(Source records)
*** Block opens ***
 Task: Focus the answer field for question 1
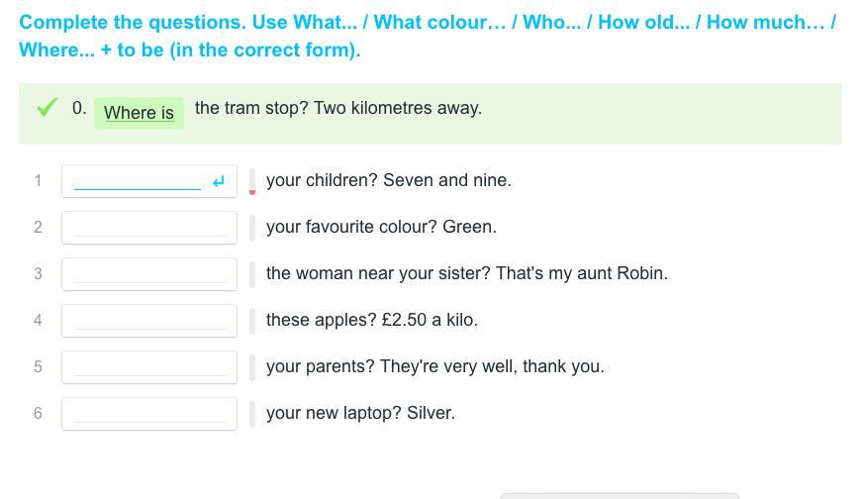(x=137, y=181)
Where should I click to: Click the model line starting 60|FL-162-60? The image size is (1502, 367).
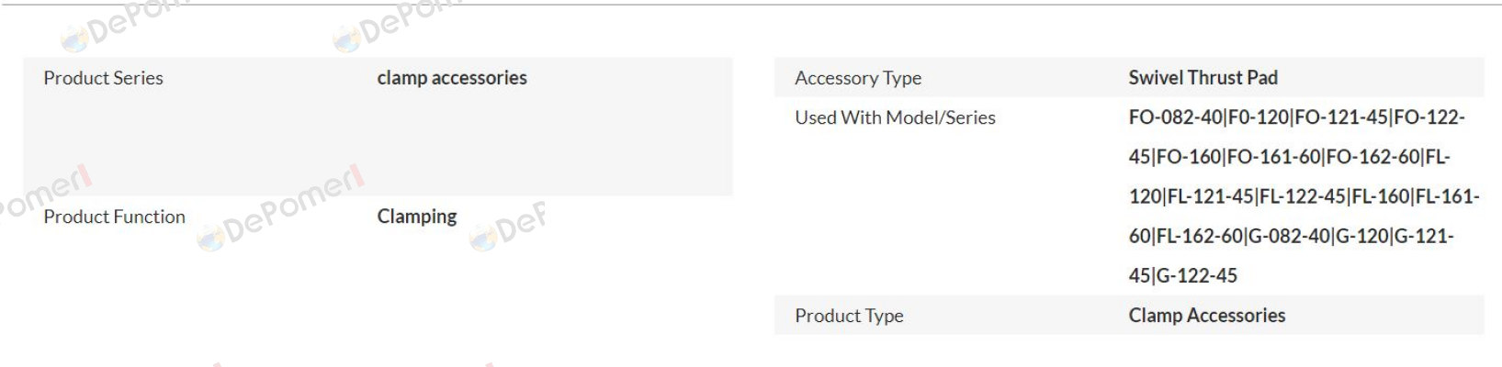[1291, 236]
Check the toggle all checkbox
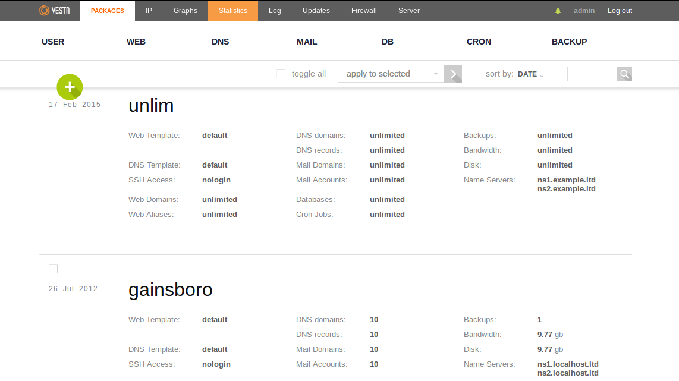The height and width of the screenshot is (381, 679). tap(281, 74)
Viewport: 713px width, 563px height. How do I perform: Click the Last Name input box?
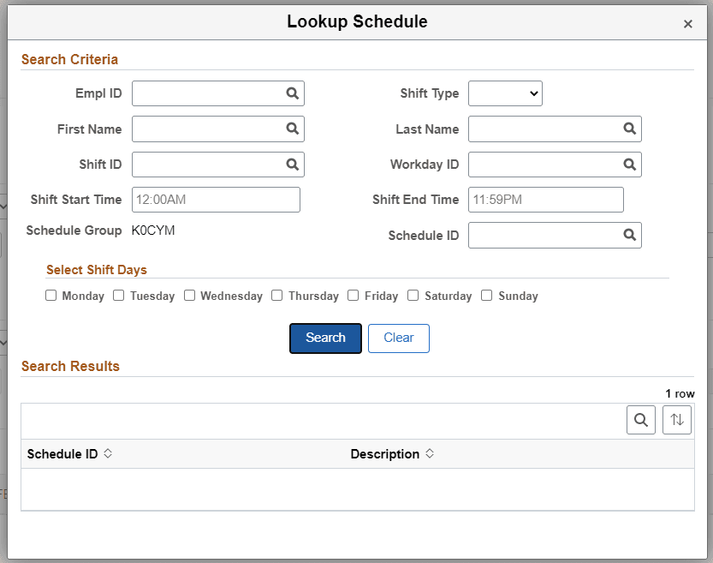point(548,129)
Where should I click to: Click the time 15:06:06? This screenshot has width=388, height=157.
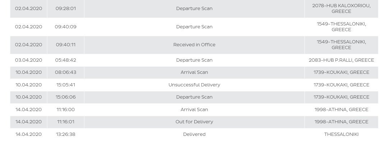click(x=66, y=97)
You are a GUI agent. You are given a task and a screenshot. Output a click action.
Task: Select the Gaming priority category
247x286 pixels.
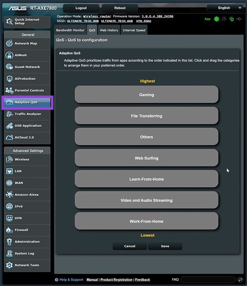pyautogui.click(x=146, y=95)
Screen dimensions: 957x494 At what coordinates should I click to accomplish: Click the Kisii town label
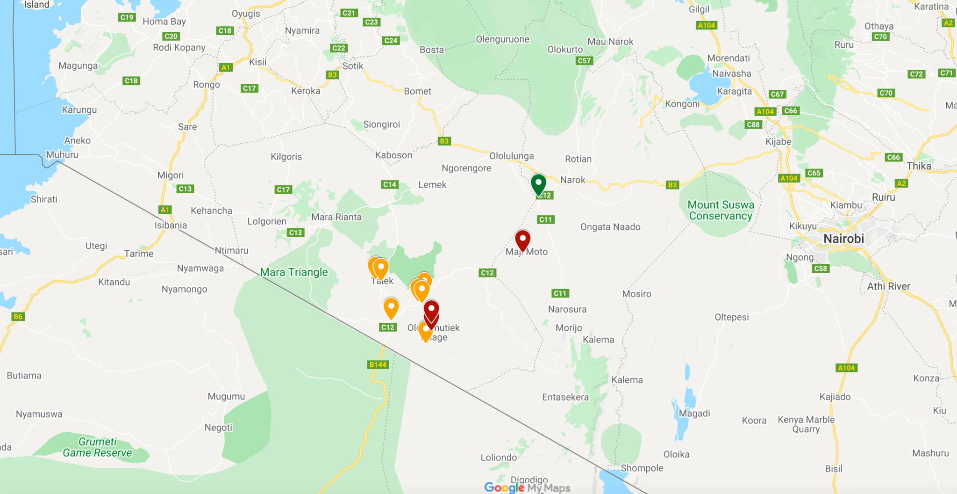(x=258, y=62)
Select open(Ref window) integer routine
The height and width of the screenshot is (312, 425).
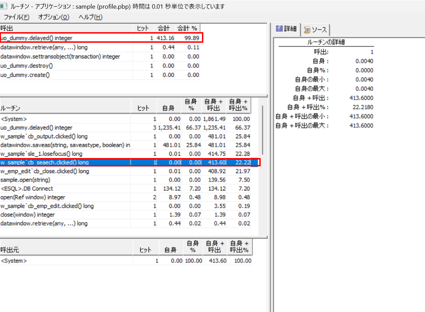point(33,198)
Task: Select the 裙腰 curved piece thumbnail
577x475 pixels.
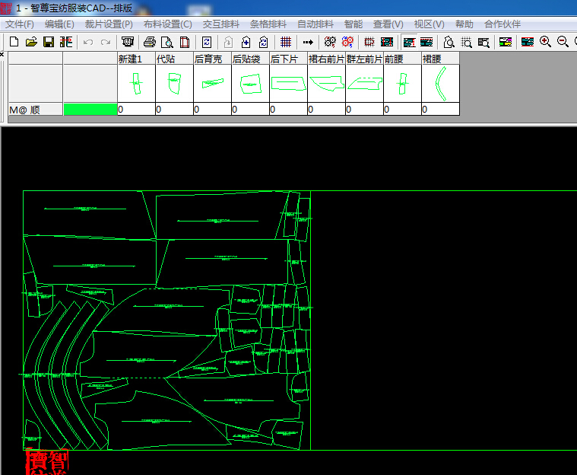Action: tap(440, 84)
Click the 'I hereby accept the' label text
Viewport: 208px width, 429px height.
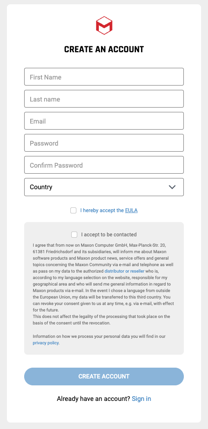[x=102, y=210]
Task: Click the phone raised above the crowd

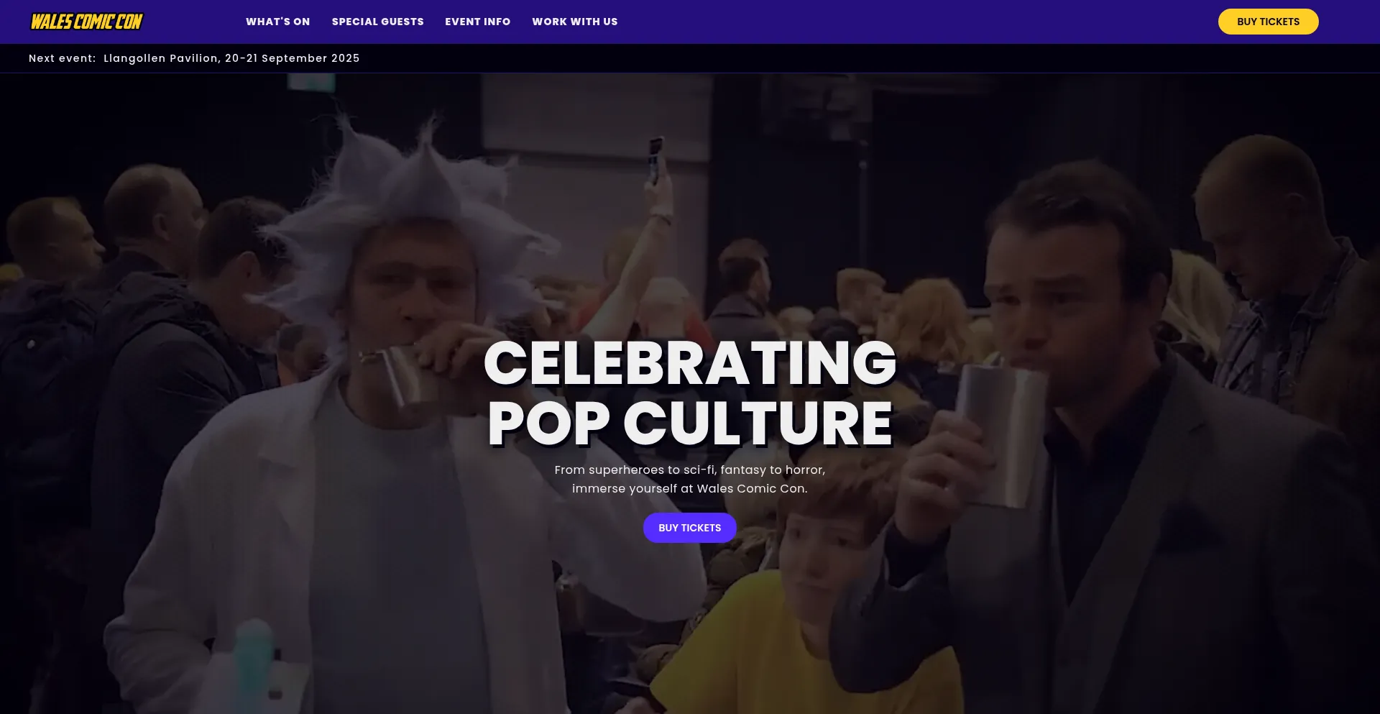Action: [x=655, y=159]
*** Block closes ***
*** Block opens ***
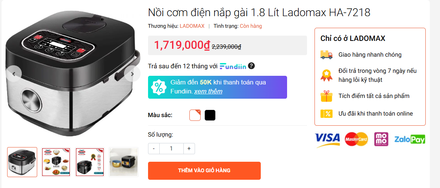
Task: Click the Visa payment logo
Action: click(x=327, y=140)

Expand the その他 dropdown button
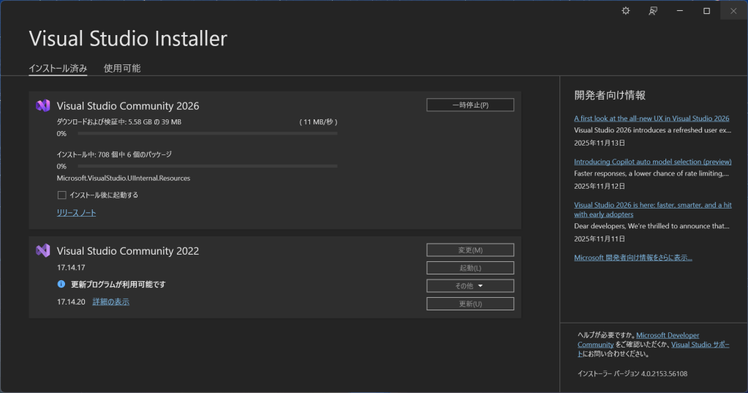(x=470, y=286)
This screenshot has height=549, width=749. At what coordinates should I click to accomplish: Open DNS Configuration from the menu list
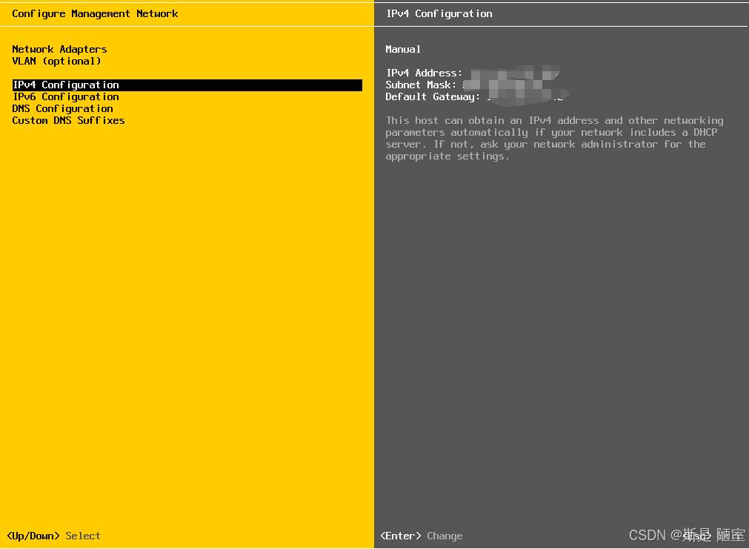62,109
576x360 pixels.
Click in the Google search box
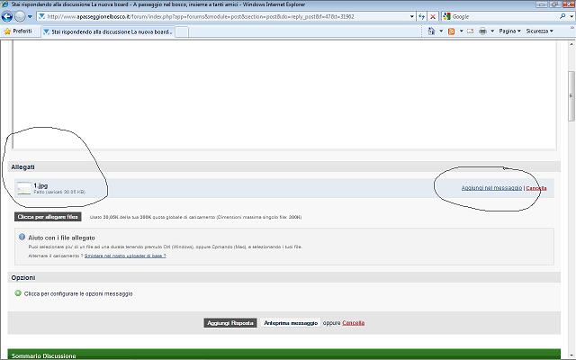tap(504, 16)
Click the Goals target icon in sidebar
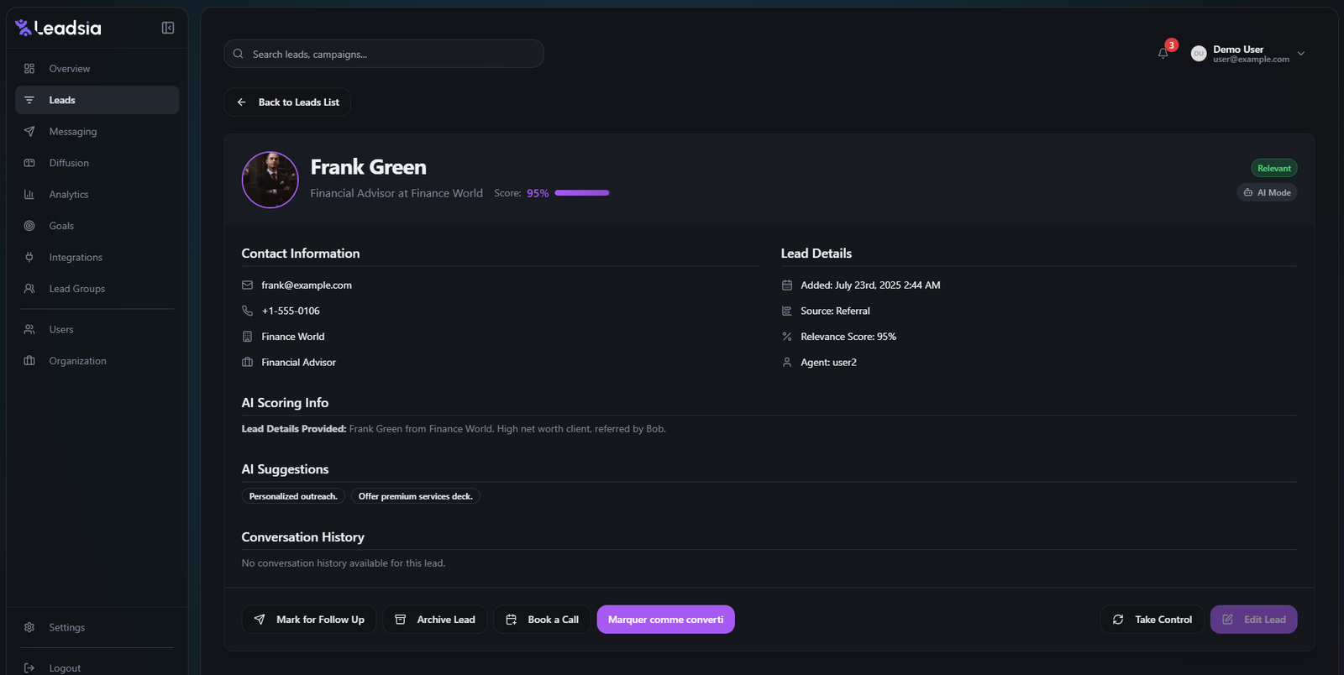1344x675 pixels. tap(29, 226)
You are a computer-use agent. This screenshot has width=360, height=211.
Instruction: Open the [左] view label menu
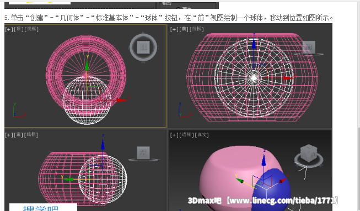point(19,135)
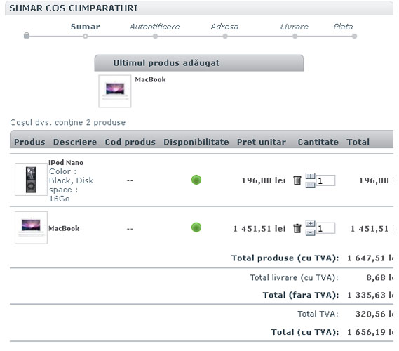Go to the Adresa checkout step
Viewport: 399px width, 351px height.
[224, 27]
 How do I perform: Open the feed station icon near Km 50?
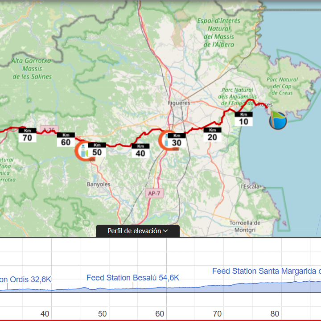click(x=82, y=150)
*** Block closes ***
*** Block opens ***
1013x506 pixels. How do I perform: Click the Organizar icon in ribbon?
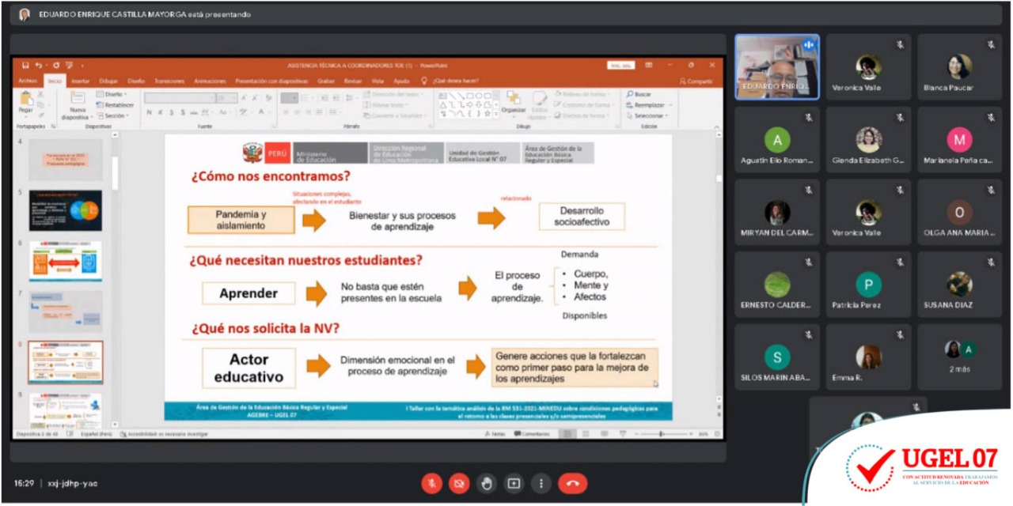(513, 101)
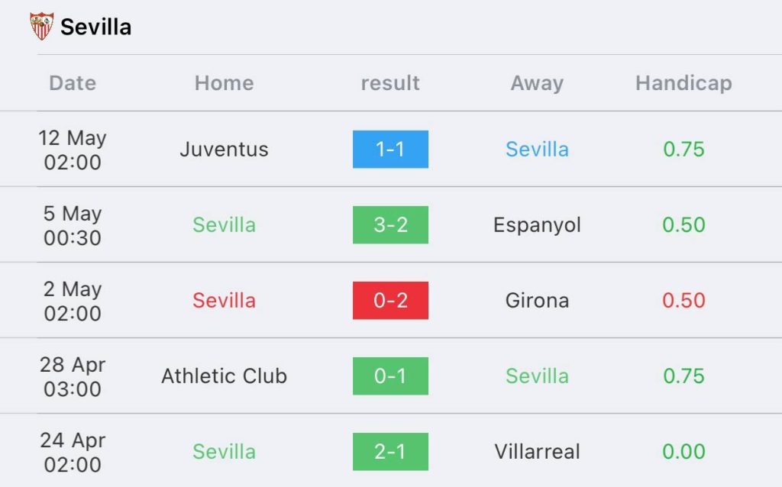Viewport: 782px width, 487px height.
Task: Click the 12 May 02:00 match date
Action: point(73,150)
*** Block closes ***
DIRECTIONS FOR THIS TASK = Each line holding the word "Select" must be copied from the data.

ANSWER AREA =
Task: Select the Gaming priority category
Select open(Ref window) integer routine
Task: Select the 裙腰 curved piece thumbnail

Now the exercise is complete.